→ SELECTED PASSAGE
_____
— Rubber tyres, the kind that lie at the bottom of rivers and at the back of junkyards the world over, could be ideal water filters says an environmental engineer at Penn State university in the US.
Yuefeng Xie says his crumb rubber suffers none of the problems of traditional water filtration systems and as a result can filter wastewater up to four times faster.
Traditionally, water filtration systems are made of particles of sand or anthracite stacked in a column. The particles are arranged so that the larger ones which leave larger gaps between them are at the top of the column and the smaller particles and therefore smaller holes are at the bottom. As a result, contaminants get filtered out from top to bottom in order of decreasing size.
The problem, says Xie, is that these systems clog up very quickly every couple days on average. Water is pushed through them backwards to clean them out, but this ruins the columns careful stacking as the large particles naturally settle to the bottom. Every subsequent filtration only uses the top of the column which therefore clogs up even faster. The filters are designed to last 20 years but after one backwash you get a filter you dont want, says Xie.
_____
→ JOB A
Please reproduce the part of the listing below that opens with the line containing "마포구 (128, 1515)" and runs through the end of the listing, both ends included, with 30 added to every number in the click coordinates. Leave the pictures out of your answer.
_____
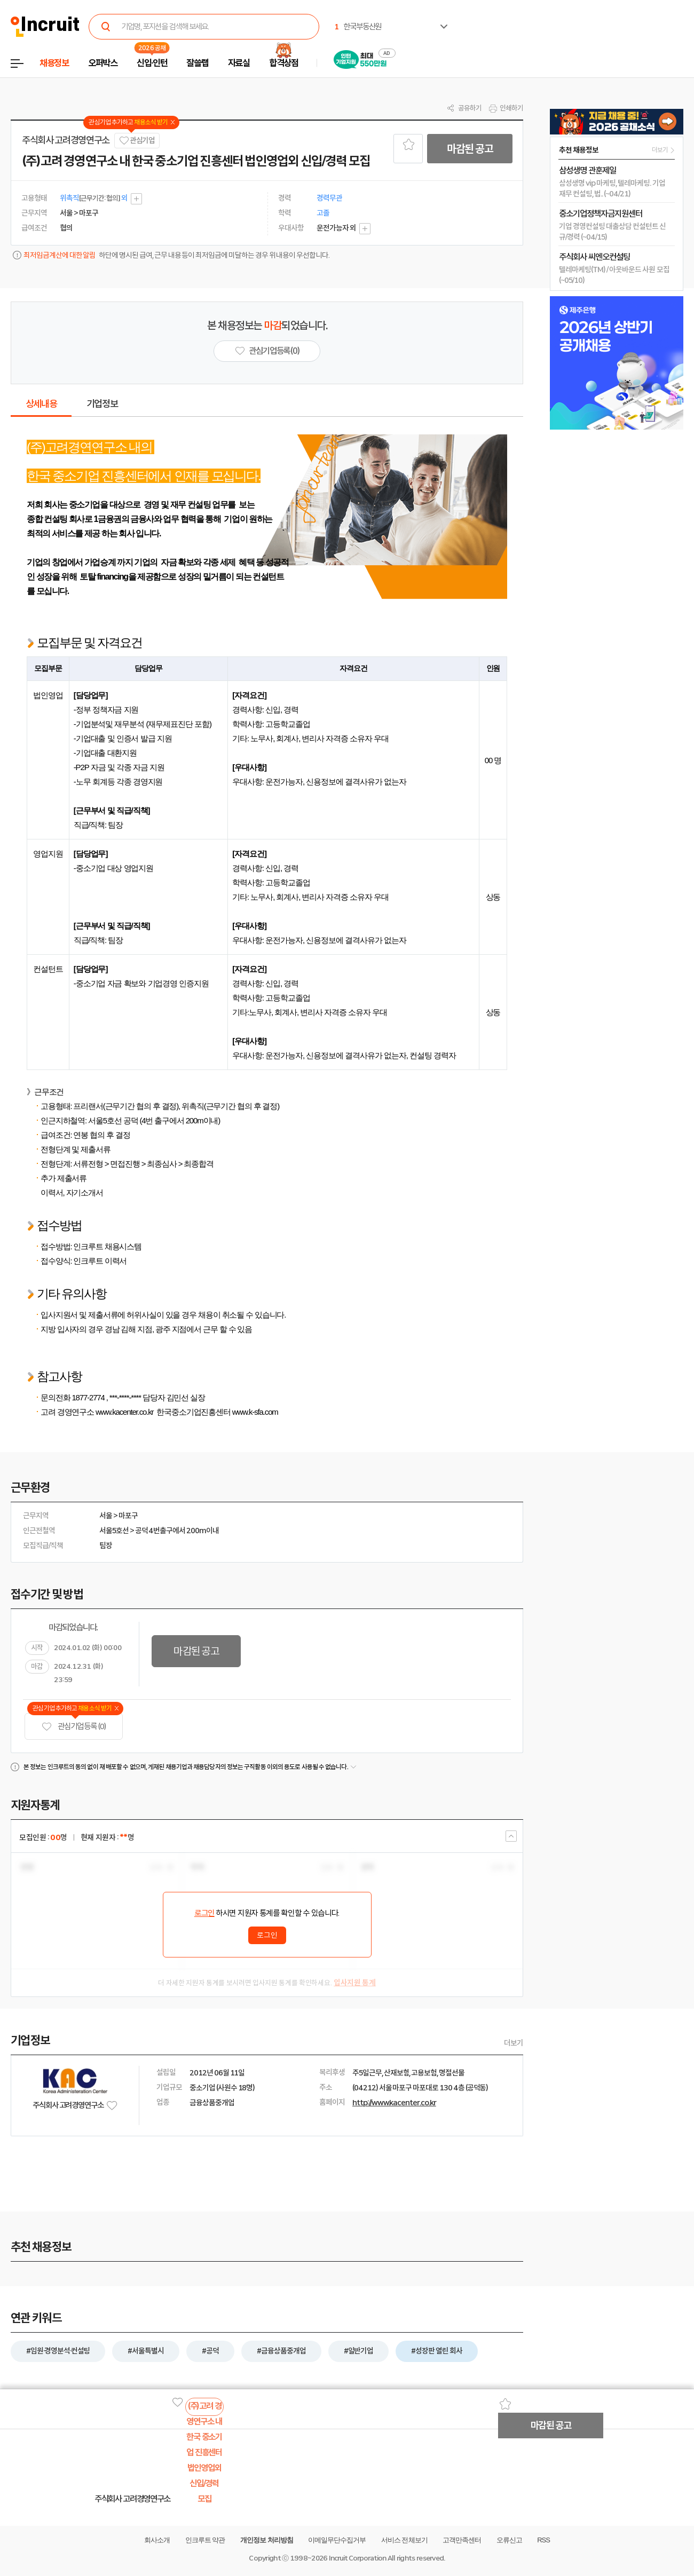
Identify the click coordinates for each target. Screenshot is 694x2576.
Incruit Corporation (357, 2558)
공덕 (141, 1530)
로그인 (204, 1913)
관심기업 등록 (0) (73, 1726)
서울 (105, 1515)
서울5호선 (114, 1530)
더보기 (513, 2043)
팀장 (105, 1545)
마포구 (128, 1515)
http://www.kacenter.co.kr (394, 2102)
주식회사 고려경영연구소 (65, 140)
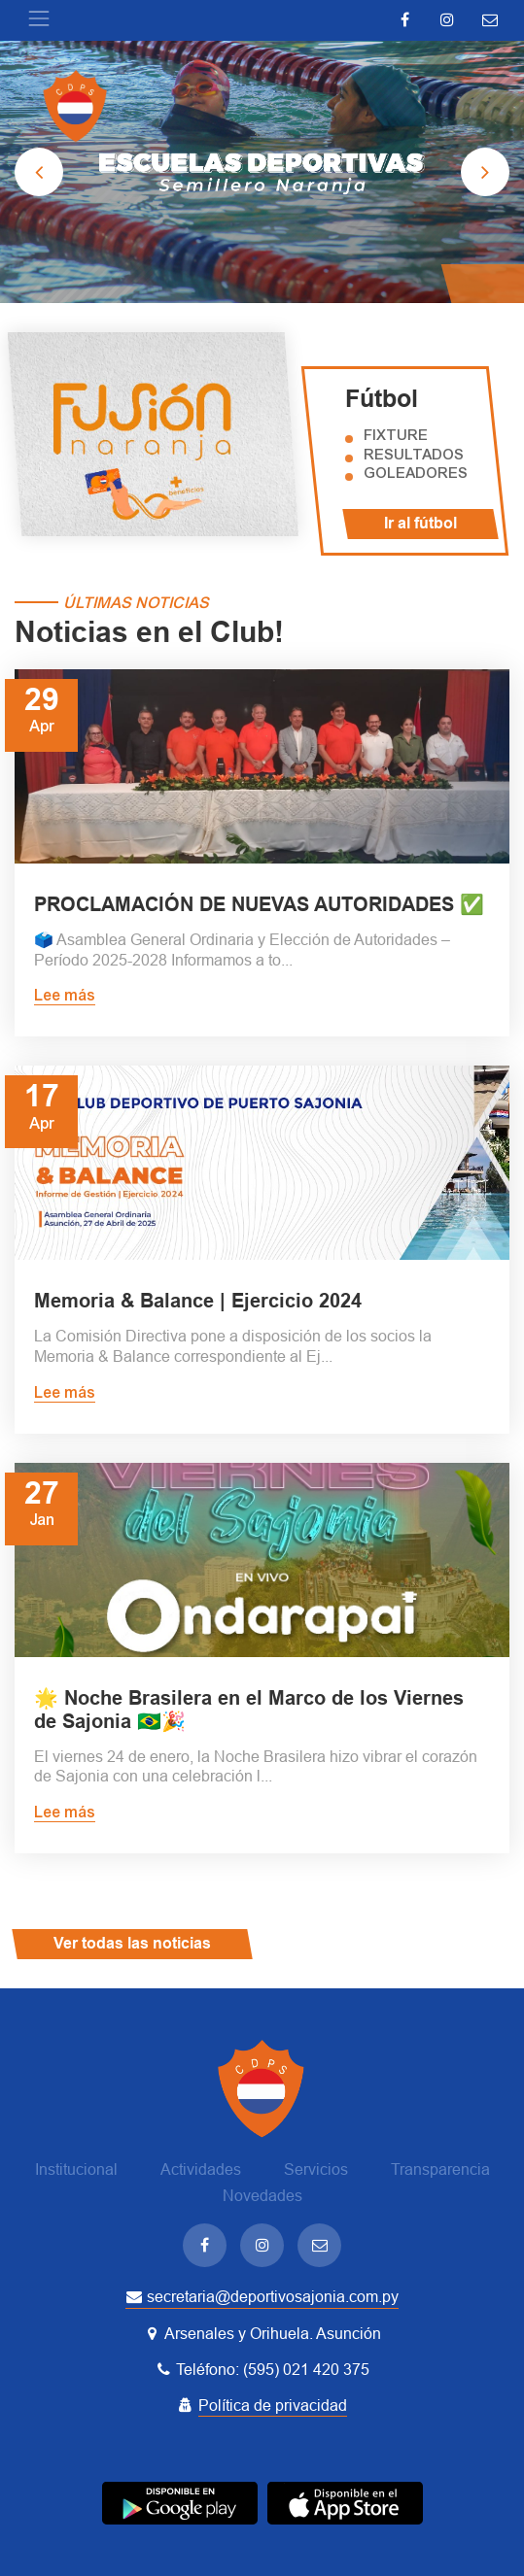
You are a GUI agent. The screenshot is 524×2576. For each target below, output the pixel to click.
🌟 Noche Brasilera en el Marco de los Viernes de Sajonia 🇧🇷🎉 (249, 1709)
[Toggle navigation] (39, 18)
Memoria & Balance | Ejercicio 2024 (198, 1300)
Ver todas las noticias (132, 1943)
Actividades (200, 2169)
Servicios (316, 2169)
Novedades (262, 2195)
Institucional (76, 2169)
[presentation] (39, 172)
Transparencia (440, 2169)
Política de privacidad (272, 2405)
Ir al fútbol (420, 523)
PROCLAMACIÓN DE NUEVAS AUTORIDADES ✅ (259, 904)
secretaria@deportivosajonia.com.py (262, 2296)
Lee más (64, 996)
_____
→ JOB B
Answer these about the text on rubber tire water filters:
(i) How much faster can the crumb rubber filter wastewater?
(ii) What are the particles in traditional filtration columns made of?
(iii) How long are traditional filters designed to last?

→ WRITTEN SOLUTION A
마포구 (158, 1545)
http://www.kacenter.co.kr (424, 2132)
주식회사 고려경영연구소 (95, 170)
You are a GUI agent. The screenshot is 524×2576. For each target below, output the pixel to click.
🌟 Noche Brasilera en el Marco de los Viernes de Sajonia 🇧🇷🎉 (279, 1739)
[Toggle navigation] (69, 48)
Memoria & Balance | Ejercicio 2024 (228, 1330)
Ver todas las noticias (162, 1973)
Actividades (230, 2199)
Servicios (346, 2199)
Novedades (292, 2225)
Institucional (106, 2199)
[presentation] (69, 202)
Transparencia (470, 2199)
Política de privacidad (302, 2435)
Ir al fútbol (450, 553)
PROCLAMACIÓN DE NUEVAS AUTORIDADES ✅ (289, 934)
secretaria@deportivosajonia.com.py (292, 2326)
Lee más (94, 1026)

→ WRITTEN SOLUTION B
(i) Up to four times faster.
(ii) Sand or anthracite.
(iii) 20 years.